Кибергруппировка Fin7 включила новые инструменты в свой набор вредоносных программ и продолжает атаки на коммерческие организации, несмотря на арест трех участников в 2018 году. К такому выводу пришли специалисты компании FireEye после анализа нескольких новых инцидентов, произошедших осенью этого года.

Как сообщили аналитики, киберпреступники взяли на вооружение бестелесный дроппер BOOSTWRITE, а также используют специальную программу для взлома инструментов удаленного администрирования банкоматов. В ходе последних атак злоумышленники доставляли на целевое устройство установщик, который декодировал полезную нагрузку при помощи ключа шифрования, полученного от командного сервера. В ряде случаев программа была подписана действительным сертификатом безопасности, чтобы избежать обнаружения антивирусными сканерами.

Бэкдор RDFSNIFFER нацелен на банкоматы NCR

В качестве полезной нагрузки выступали либо бэкдор Carbanak либо новый зловред RDFSNIFFLER. Последний разработан для внедрения в легитимный RDF-инструмент Aloha Command Center, предназначенный для администрирования киосков самообслуживания, торговых терминалов, банкоматов и других устройств американской компании NCR.

Специалисты выяснили, что RDFSNIFFER загружается в процесс агента, используя недостатки в порядке выполнения библиотек Aloha Command Center. Работая в рамках легитимной задачи, вредонос может отслеживать SSL-сеансы и перехватывать работу с пользовательским интерфейсом удаленного администрирования. Находясь в положении человек посередине, киберпреступники способны выполнять команды и операции с файлами на скомпрометированном устройстве.

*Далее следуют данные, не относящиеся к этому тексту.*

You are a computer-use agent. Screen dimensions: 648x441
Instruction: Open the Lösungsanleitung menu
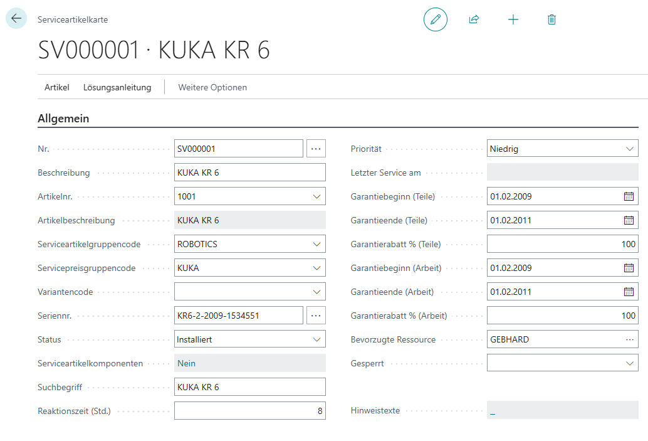(117, 87)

Исследователи не сообщили, каким образом злоумышленники попадали на целевые машины, однако ранее Fin7 использовали для этой цели фишинговые письма. ИБ-специалисты известили NCR о своих находках, однако разработчики пока не сообщили о планах по выпуску заплатки, закрывающей проблему.

Предыдущее обновление вредоносных инструментов Fin7 зафиксировали в марте этого года. Тогда, аналитики обнаружили в арсенале группировки загрузчик SQLRat и бэкдор DNSBot. Программы доставлялись на компьютер жертвы через email-рассылки и работали с оригинальной панелью управления Astra.